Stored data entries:
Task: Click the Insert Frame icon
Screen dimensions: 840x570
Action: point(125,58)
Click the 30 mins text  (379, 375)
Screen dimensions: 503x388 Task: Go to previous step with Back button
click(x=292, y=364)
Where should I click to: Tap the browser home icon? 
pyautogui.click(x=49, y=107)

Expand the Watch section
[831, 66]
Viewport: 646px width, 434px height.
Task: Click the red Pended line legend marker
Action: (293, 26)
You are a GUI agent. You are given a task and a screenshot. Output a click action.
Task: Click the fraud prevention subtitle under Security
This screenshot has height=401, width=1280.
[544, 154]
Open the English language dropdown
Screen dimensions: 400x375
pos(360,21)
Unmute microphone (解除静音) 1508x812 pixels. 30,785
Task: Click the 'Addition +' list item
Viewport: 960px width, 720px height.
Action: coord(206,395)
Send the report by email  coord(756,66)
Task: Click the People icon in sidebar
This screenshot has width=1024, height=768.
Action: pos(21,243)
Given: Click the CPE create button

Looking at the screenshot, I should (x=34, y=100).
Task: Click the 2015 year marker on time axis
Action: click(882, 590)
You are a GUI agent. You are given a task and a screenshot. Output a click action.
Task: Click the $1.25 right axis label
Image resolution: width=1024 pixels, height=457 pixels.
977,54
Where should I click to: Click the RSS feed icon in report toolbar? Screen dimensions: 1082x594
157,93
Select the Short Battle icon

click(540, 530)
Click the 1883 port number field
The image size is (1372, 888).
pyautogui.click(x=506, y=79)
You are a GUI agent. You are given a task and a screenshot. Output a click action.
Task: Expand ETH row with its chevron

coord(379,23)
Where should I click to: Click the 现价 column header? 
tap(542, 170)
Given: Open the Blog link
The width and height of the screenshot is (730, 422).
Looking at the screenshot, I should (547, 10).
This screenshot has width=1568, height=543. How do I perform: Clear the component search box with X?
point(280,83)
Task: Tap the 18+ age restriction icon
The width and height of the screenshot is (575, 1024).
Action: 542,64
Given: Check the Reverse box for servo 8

Try it: Write out every entry again exactly, please, with nothing missing.

Problem solution:
Task: Click the Insert Frame icon
Screen dimensions: 840x570
Action: point(125,58)
Click the 30 mins text  (379, 375)
Screen dimensions: 503x388 Task: Go to previous step with Back button
click(x=292, y=364)
Where should I click to: Tap the browser home icon? 
pyautogui.click(x=49, y=107)

Expand the Watch section
[831, 66]
Viewport: 646px width, 434px height.
Task: Click the red Pended line legend marker
Action: (293, 26)
You are a GUI agent. You are given a task and a screenshot. Output a click action.
Task: Click the fraud prevention subtitle under Security
This screenshot has height=401, width=1280.
[544, 154]
Open the English language dropdown
Screen dimensions: 400x375
pos(360,21)
Unmute microphone (解除静音) 1508x812 pixels. 30,785
Task: Click the 'Addition +' list item
Viewport: 960px width, 720px height.
Action: coord(206,395)
Send the report by email  coord(756,66)
Task: Click the People icon in sidebar
This screenshot has width=1024, height=768.
Action: pos(21,243)
Given: Click the CPE create button

Looking at the screenshot, I should (x=34, y=100).
Task: Click the 2015 year marker on time axis
Action: click(882, 590)
You are a GUI agent. You are given a task and a screenshot. Output a click action.
Task: Click the $1.25 right axis label
Image resolution: width=1024 pixels, height=457 pixels.
977,54
Where should I click to: Click the RSS feed icon in report toolbar? Screen dimensions: 1082x594
157,93
Select the Short Battle icon

click(540, 530)
Click the 1883 port number field
The image size is (1372, 888).
pyautogui.click(x=506, y=79)
You are a GUI agent. You are given a task and a screenshot. Output a click action.
Task: Expand ETH row with its chevron

coord(379,23)
Where should I click to: Click the 现价 column header? 
tap(542, 170)
Given: Open the Blog link
The width and height of the screenshot is (730, 422).
Looking at the screenshot, I should (547, 10).
This screenshot has width=1568, height=543. How do I perform: Clear the component search box with X?
point(280,83)
Task: Tap the 18+ age restriction icon
The width and height of the screenshot is (575, 1024).
Action: 542,64
Given: Check the Reverse box for servo 8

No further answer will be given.